Barak hedged his Ka'adan decision with caveats, and the equivalent of a judicial smirk. He wrote that the Ka'adan case was to be regarded as an individual case , not setting a general rule. He well knew that the principle he was establishing—that Zionist land policy was discriminatory—could not long be confined to a single case. Arab advocacy groups like Adala and Mussawa took the hint. They soon mounted a legal challenge against the JNF's charter. As we write, the JNF is knuckling under: Under court order, its management is negotiating the surrender of its most valuable urban lands to the state, no longer to be reserved for Jewish settlement. In return the State of Israel will pay the JNF money.
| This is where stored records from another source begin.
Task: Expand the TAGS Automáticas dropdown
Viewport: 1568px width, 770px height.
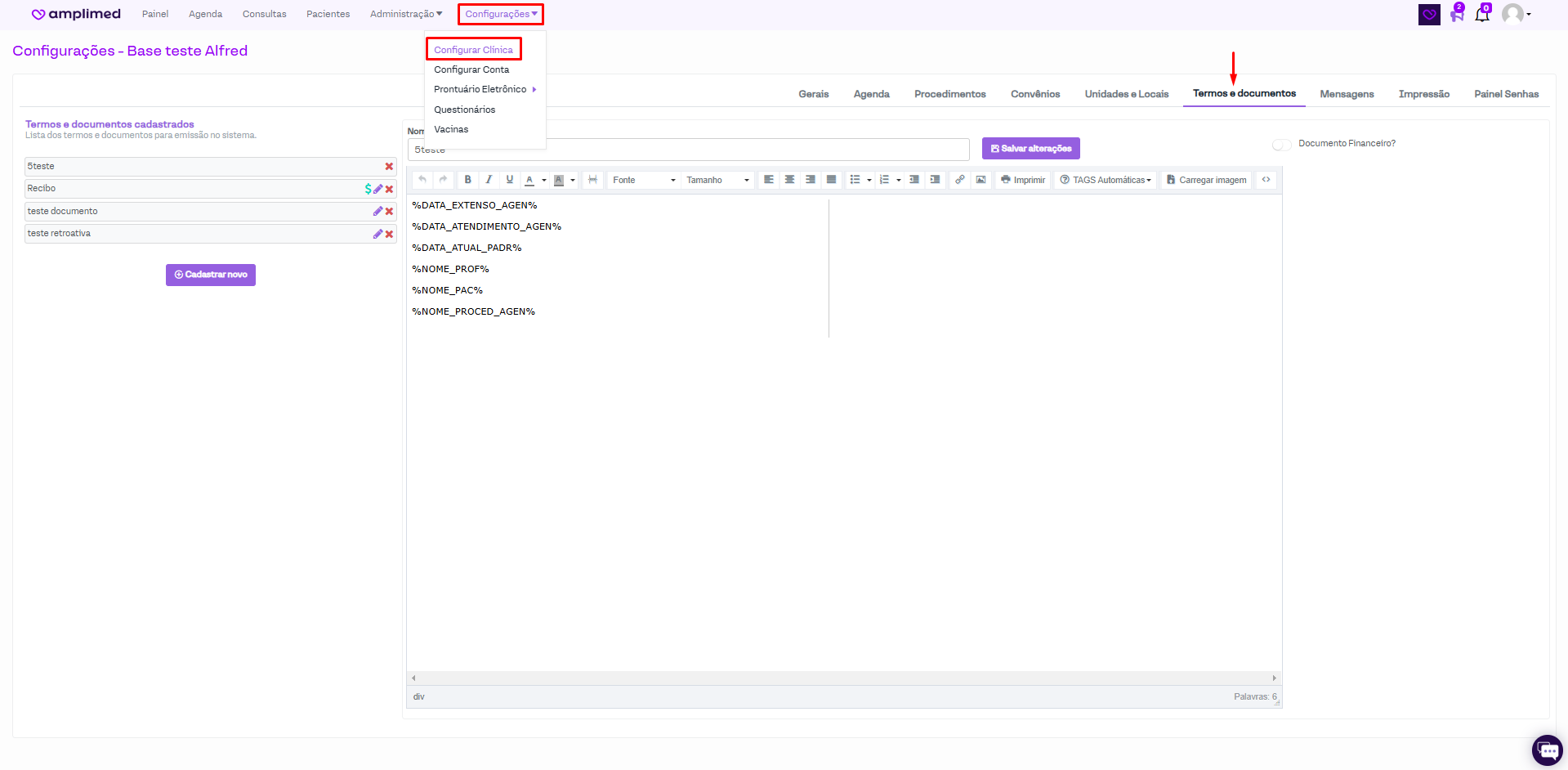Action: (x=1106, y=180)
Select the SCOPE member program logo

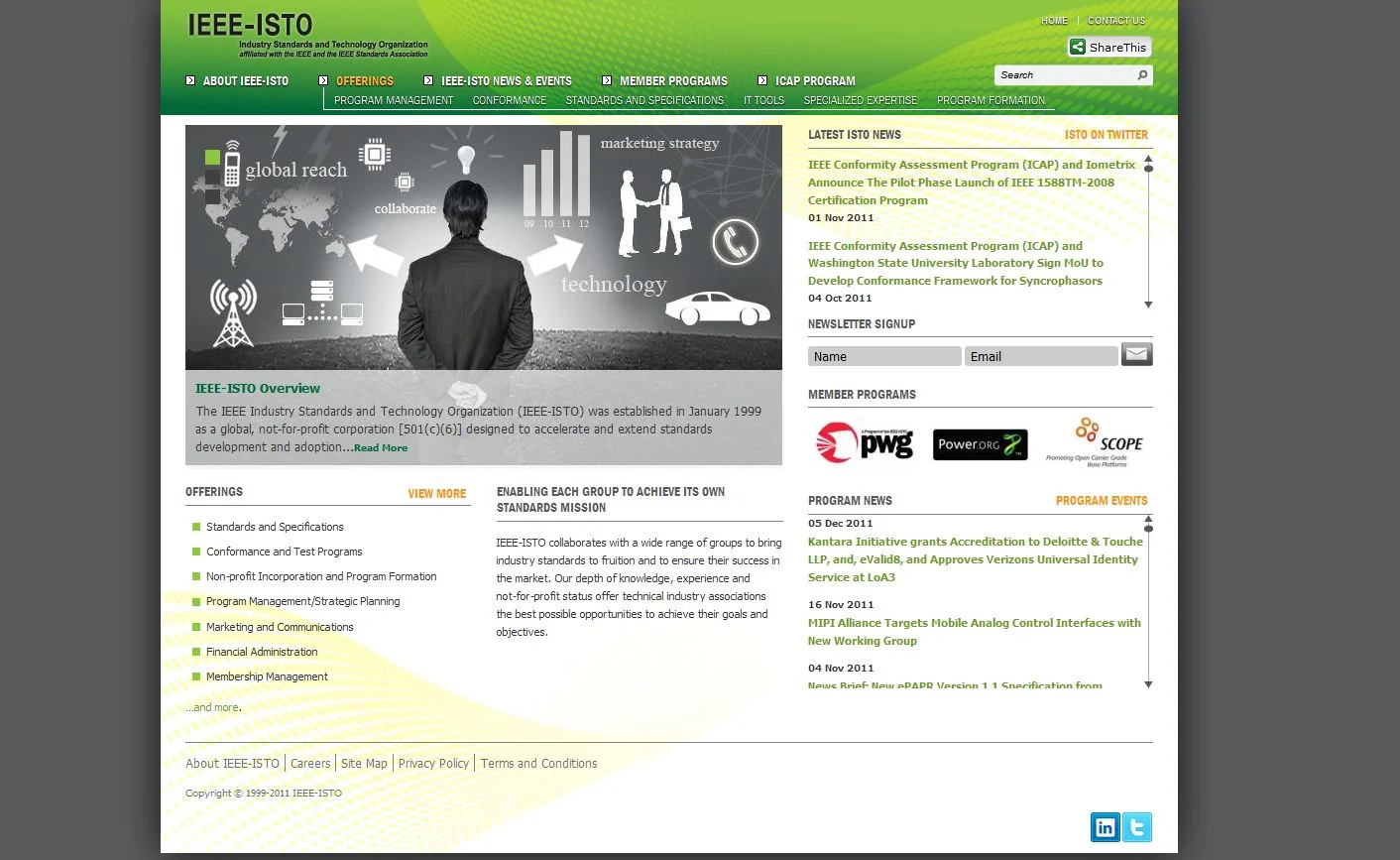coord(1104,441)
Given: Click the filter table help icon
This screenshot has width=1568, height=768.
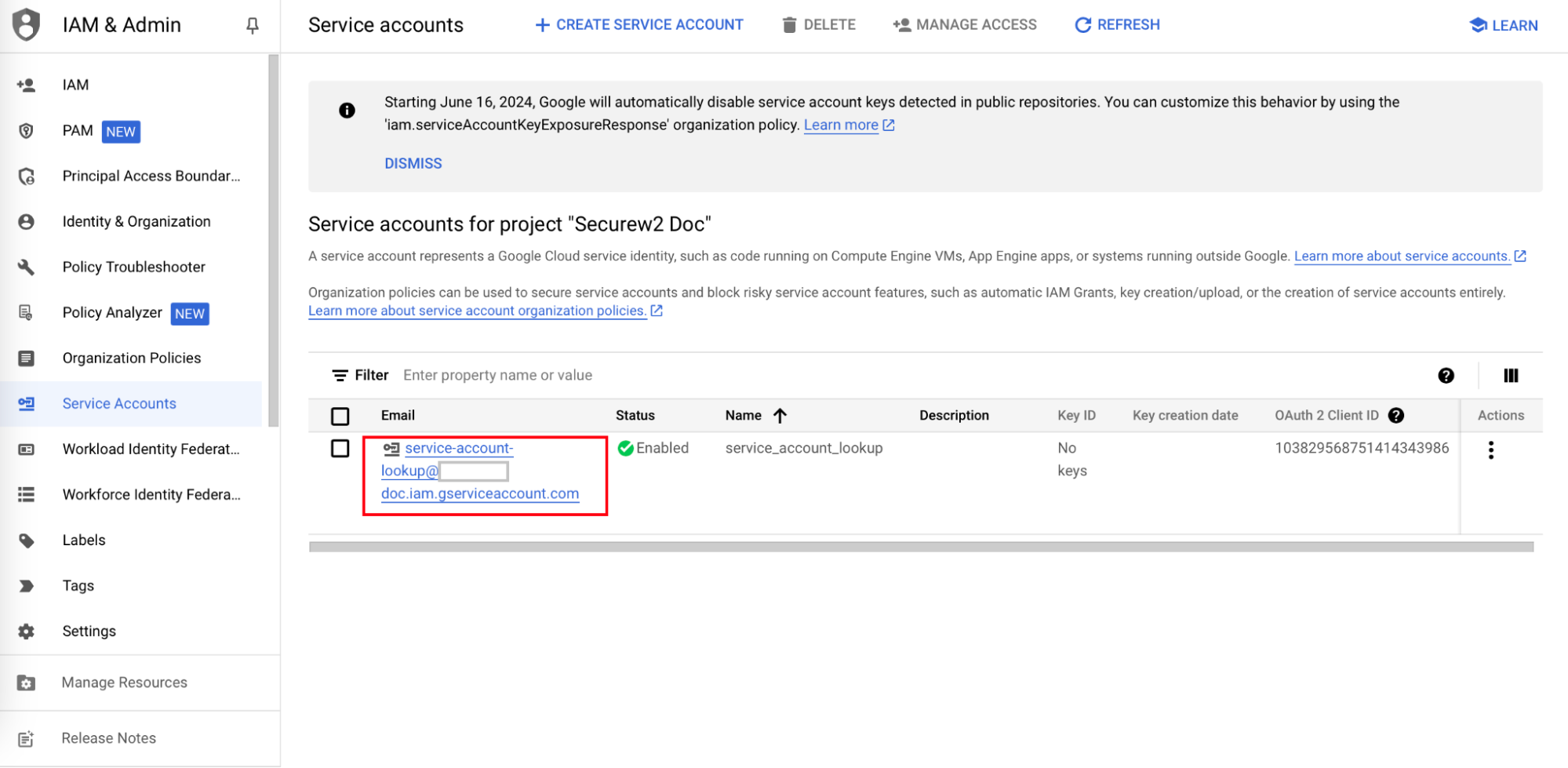Looking at the screenshot, I should click(x=1446, y=376).
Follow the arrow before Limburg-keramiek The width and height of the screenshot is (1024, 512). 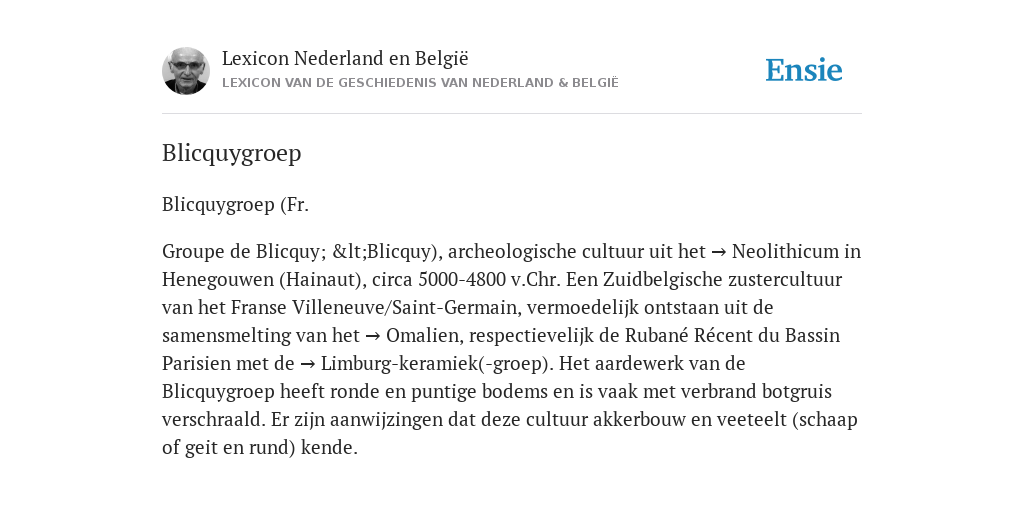tap(308, 364)
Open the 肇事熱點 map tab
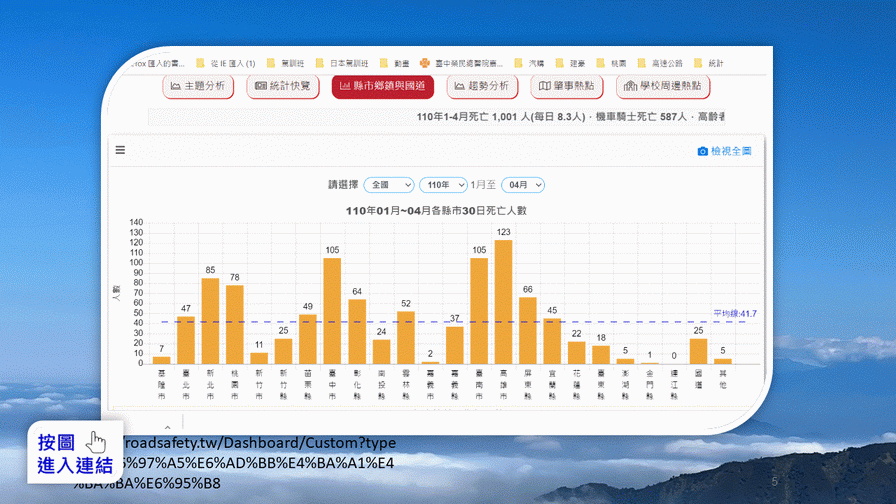The height and width of the screenshot is (504, 896). (x=567, y=86)
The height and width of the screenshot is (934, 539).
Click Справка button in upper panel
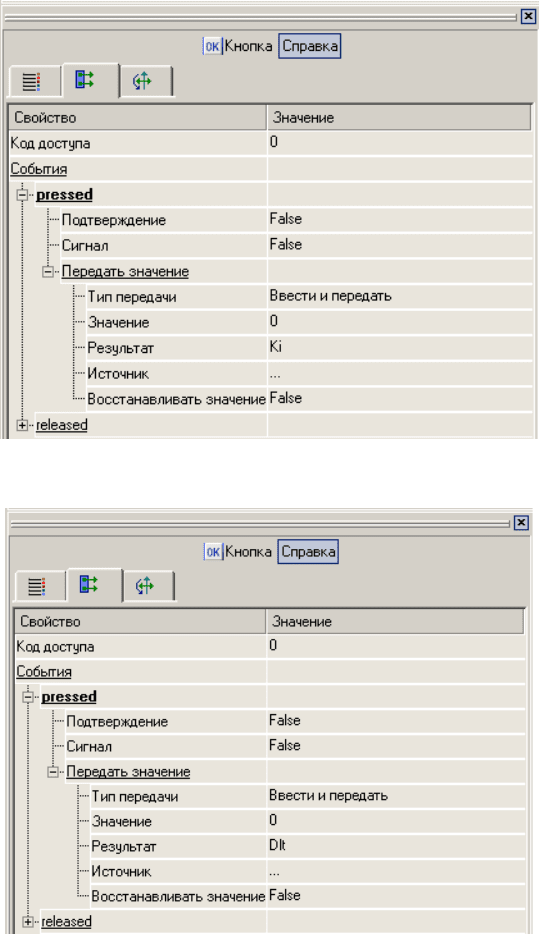coord(310,46)
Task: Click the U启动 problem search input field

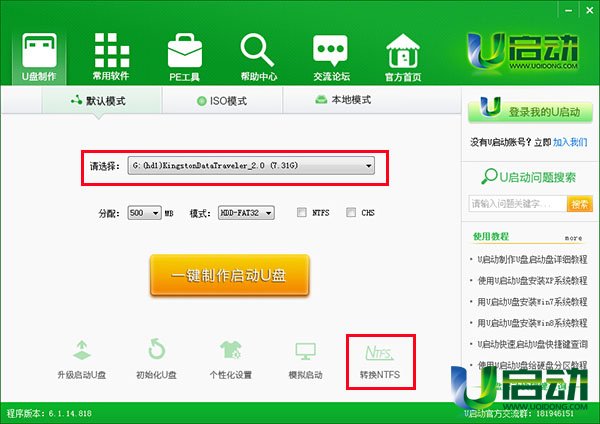Action: pos(516,204)
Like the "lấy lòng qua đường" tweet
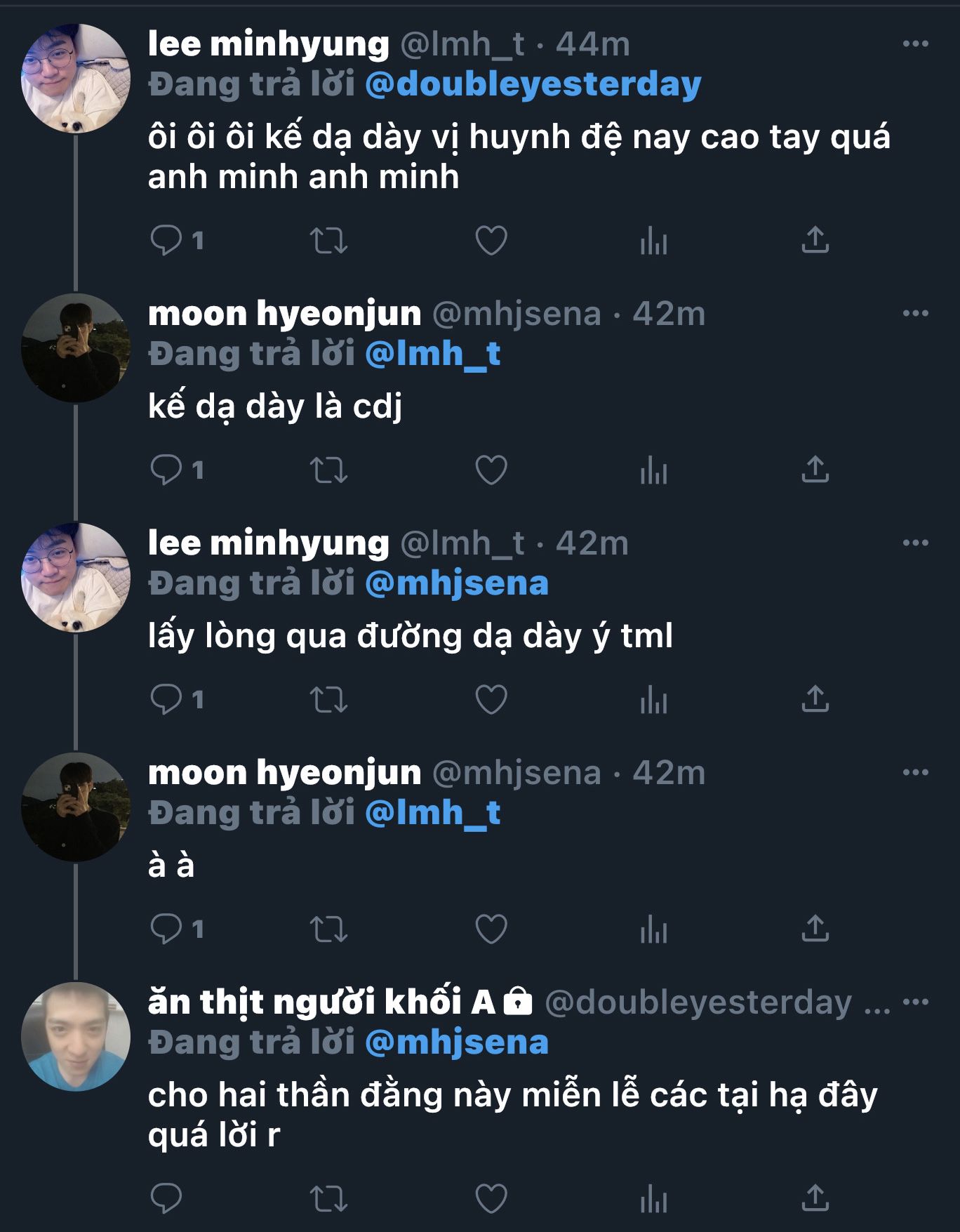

For four generations, tens of thousands of Jews around the world, in Polish slums and New York sweatshops, put their pennies in the blue pushke to redeem the Land of Israel for the Jewish people. The JNF's land is held in trust for the Jews. Selling it—which is what the JNF's management now proposes to do—is illegal under its charter. What Israel's Supreme Court now proposes to mandate is, in my view, a form of judicially sanctioned theft. And it's not theft of the wealthy or privileged, but of generations of Jewish poor, whose hopes and dreams, now so basely betrayed, created Zionism and a Jewish state.
Last month an interesting thing happened. In defiance of the Supreme Court, the Knesset passed, on its first reading, a law meant to write the original JNF charter into Israeli law. The vote was a landslide, 64-16.
The vote immediately produced judicial murmers offstage. Israel's Attorney General, Menahem Mazuz, declared the law unconstitutional. Israel has no constitution, and never had a law that authorizes the Supreme Court to strike down the Knesset legislation, but Israel's judges have never let trivial matters such as the legality of their own decisions hinder them in the past.
Today, however, things are different. The prestige of Israel's judiciary has declined precipitously. It is viewed now as it really is: insular, inefficient, presumptuous in its grasp for powers the people never granted it, and intellectually unimpressive. Also, there is a new undercurrent in Israel: Olmert is still Prime Minister, but among the grassroots Jewish nationalism is making a comeback. Five years ago, the Knesset would never have defied the Supreme Court. Today is something else again.
The "JNF Law" still has to be reported out of the Knesset's Economics Committee—which seems a shoo-in—and pass a second and third reading. A constitutional crisis is shaping up in Israel, pitting elected legislators against judges who appoint one another, with a fundamental issue of Jewish nationalism at stake. Who will win?